# Task objective
Your answer should consist only of the lines from the line containing "The height and" through the last line below, each repeated exactly.

# Given data
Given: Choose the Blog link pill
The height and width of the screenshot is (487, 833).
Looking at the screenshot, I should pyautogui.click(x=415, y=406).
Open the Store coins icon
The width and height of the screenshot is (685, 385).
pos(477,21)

# Exercise result
The height and width of the screenshot is (487, 833).
Looking at the screenshot, I should pyautogui.click(x=415, y=406).
Open the Store coins icon
The width and height of the screenshot is (685, 385).
pos(477,21)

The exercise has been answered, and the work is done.